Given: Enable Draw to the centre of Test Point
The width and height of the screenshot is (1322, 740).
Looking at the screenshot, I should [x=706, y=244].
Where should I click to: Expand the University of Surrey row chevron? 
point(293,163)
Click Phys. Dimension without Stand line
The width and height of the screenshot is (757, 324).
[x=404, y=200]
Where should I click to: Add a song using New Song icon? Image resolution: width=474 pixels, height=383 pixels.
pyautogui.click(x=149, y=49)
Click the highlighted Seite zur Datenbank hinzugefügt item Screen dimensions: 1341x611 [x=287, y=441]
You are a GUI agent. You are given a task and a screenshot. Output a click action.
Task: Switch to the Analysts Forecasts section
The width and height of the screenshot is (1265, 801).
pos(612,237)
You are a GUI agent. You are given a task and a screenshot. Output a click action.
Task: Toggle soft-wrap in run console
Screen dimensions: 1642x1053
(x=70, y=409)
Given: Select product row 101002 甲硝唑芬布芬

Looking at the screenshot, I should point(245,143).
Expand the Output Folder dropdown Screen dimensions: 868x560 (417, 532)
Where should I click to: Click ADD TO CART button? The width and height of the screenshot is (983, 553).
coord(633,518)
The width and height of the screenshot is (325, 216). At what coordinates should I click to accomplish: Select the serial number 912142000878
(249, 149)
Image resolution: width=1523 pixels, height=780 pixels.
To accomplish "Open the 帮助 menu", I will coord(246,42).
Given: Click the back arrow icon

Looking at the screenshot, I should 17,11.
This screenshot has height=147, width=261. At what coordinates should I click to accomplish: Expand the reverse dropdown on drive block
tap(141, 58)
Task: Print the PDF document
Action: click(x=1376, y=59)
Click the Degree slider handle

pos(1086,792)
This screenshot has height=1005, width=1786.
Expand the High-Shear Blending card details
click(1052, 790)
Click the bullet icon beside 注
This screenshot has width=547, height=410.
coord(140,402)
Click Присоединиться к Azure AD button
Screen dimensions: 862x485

★ ★ ★ ★ ★

Requirement —
Repeat the part of the records that opens with the line containing "Click Присоединиться к Azure AD button" and closes at the end of the records, substituting "link" for "button" and leaving everything else unchanged.

Output below —
Click Присоединиться к Azure AD link
Screen dimensions: 862x485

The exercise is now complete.